El afán de consumo o consumismo podría asociarse a cierta falacia que hace creer al hombre que es feliz si compra y que es libre si puede comprar. Por cierto, sobre este espejismo se sustentó en gran medida el diálogo ideológico más importante del siglo XX. El mundo capitalista afirmó su superioridad ante el mundo socialista en la medida en que pudo oponer ante éste una ética consumista auspiciadora de falsas formas de felicidad y de falsas formas de libertad. La única y torpe respuesta del mundo socialista totalitario fue la razón de su fuerza militar, de su poderío tecnobélico. Espantosa contradicción entre una superabundancia de misiles y la interminable carencia de todo lo demás. Largas colas de gente hambrienta buscando qué comer y qué vestir, junto a la mortífera grandilocuencia de misiles atómicos llamativamente presentes en cada nuevo aniversario de la Revolución Soviética.
Misiles y hambre: la fuerza junto a la debilidad, el poder conviviendo con la flaqueza, la potestad de la destrucción junto a la incapacidad de la construcción; todos absurdos rostros de la deshumanización, grotescas parodias de los viejos ideales del sueño socialista.
Frente a ese sueño terminado, el dinamismo del Mercado y la verdad del consumo eran la gran respuesta de Occidente.
Las principales naciones occidentales producen. Interminable y desesperadamente, producen. Se sienten seguras en medio de la abundancia, o de la apariencia de abundancia. La producción de numerosísimos objetos de vida efímera les otorgan, acaso, una ilusión de felicidad y de plenitud.
Posesión de lo fugaz y cultura de lo desechable: ninguna sociedad ha generado tanta basura como las ricas sociedades industriales de Occidente. La basura es un revelador signo de la prosperidad. Tanto más excretas, tanto más consumes. Montañas y montañas de desechos se acumulan convertidas en patéticos símbolos de la riqueza.
En el proceso, una nueva modalidad ha comenzado a diferenciar la basura de las naciones ricas de la basura de las naciones pobres: las primeras están en capacidad de producir desechos más peligrosos. Basura originada en muy sofisticados sistemas de producción de riqueza. Detritus de la abundancia: radioactividad, químicos altamente contaminantes… ¿Resultado? Un nuevo intercambio comercial según el cual algunos países ricos han llegado a pagar a los países pobres para que éstos reciban los desechos tóxicos.
Las naciones ricas excretan y las naciones pobres cobran por recibir sus deyecciones: nueva modalidad de la opresión económica y nueva modalidad, también, de la injusticia. En las grandes soledades tercermundistas, en los espacios vírgenes de las naciones del sur, hay suficiente espacio todavía para recibir la mierda de las naciones ricas del norte.
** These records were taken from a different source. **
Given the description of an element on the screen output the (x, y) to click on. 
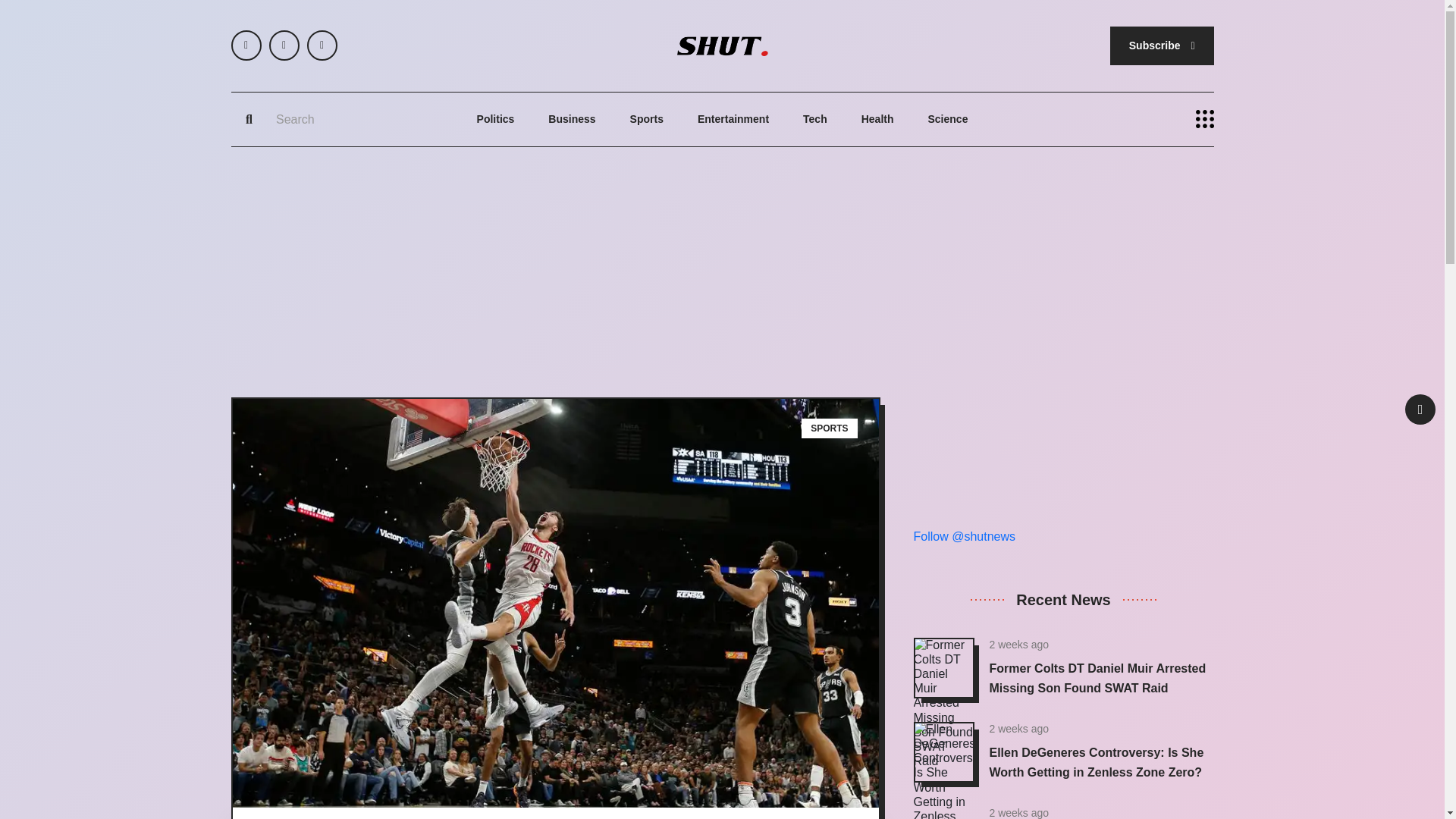
Subscribe (1161, 45)
SPORTS (829, 428)
Entertainment (732, 119)
Given the description of an element on the screen output the (x, y) to click on. 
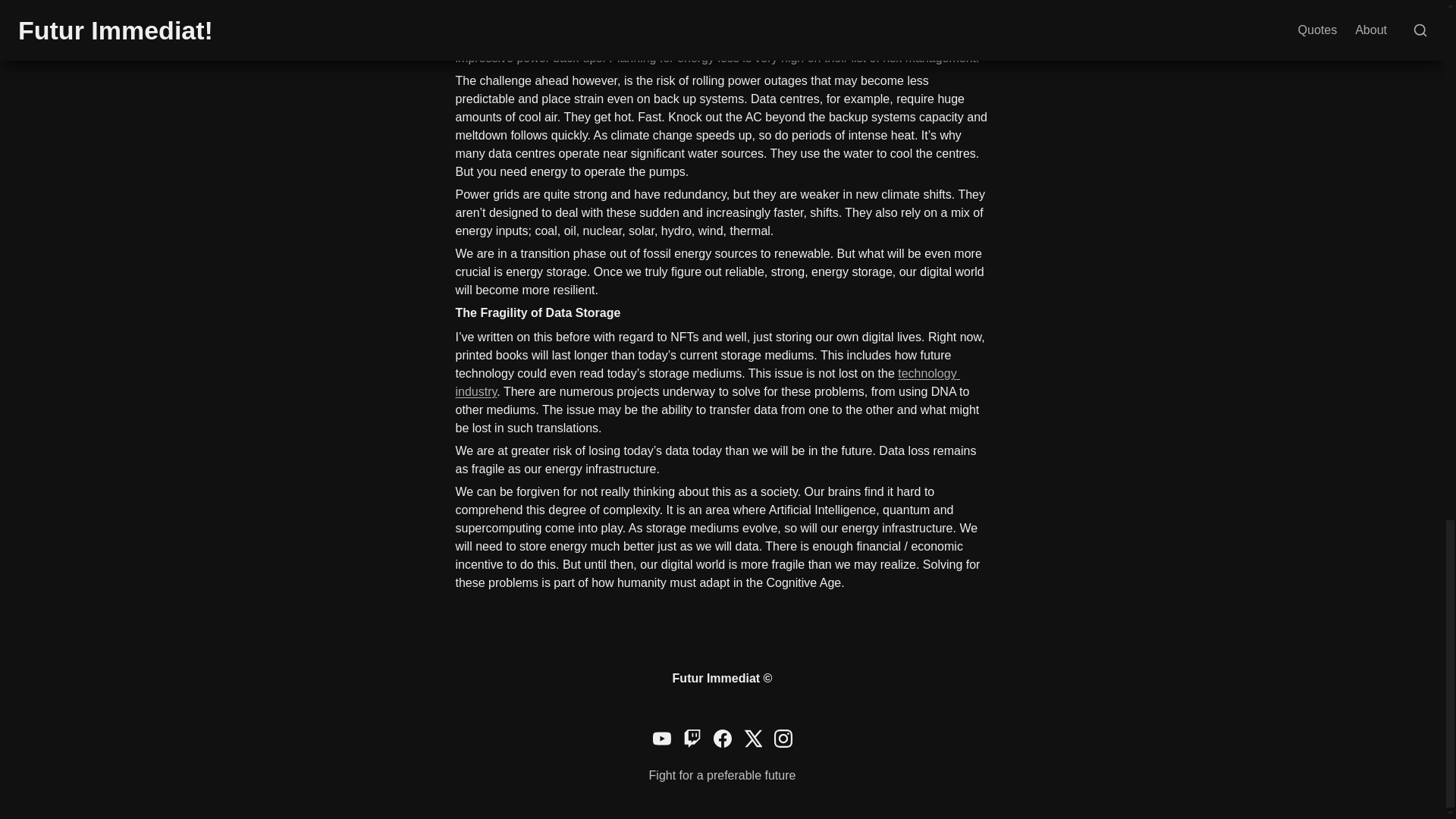
Facebook (721, 738)
YouTube (660, 738)
X (751, 738)
Twitch (691, 738)
technology industry (706, 382)
Instagram (782, 738)
Instagram (782, 738)
Facebook (721, 738)
YouTube (660, 738)
X (751, 738)
Twitch (691, 738)
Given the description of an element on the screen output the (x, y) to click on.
Los países pobres han terminado por asumir, así, el más patético de los roles imaginables: el de letrina de los países ricos.
Igualmente, el signo del consumo se relaciona con una estética del deterioro que ha impuesto, en nuestro tiempo, el arte de lo desechable. Multiplicación de objetos que nacen para una rápida obsolescencia, creaciones artísticas que conceptualizan sólo el deterioro y lo deteriorable.
Una estética tradicional había impuesto el criterio de que la belleza, entre otras cosas, radicaba en la perennidad del objeto bello que traducía para siempre la revelación de un instante privilegiado. Ahora, el instante desaparece tan rápidamente como la obra que lo expresa. Imagen y realidad se hacen igualmente vagas e inaprensibles. El ahora es tan deleznable como el objeto que lo encarna.
Además, el arte se desvanece o se degrada convertido en moda, fervor temporal, tendencia pasajera. La originalidad de hoy es la producción en serie de mañana. El hallazgo de hoy es el aburridísimo gesto de mañana. Un arte del ahora se detiene cada vez más en lo pequeño, en lo ingenioso, en lo mínimamente intrascendente y lo multiplica hasta la saciedad. El arte recrea, en fin una de las verdades de nuestros días: la de lo momentáneo y lo circunstancial traducido en espejismos de falsa perpetuidad.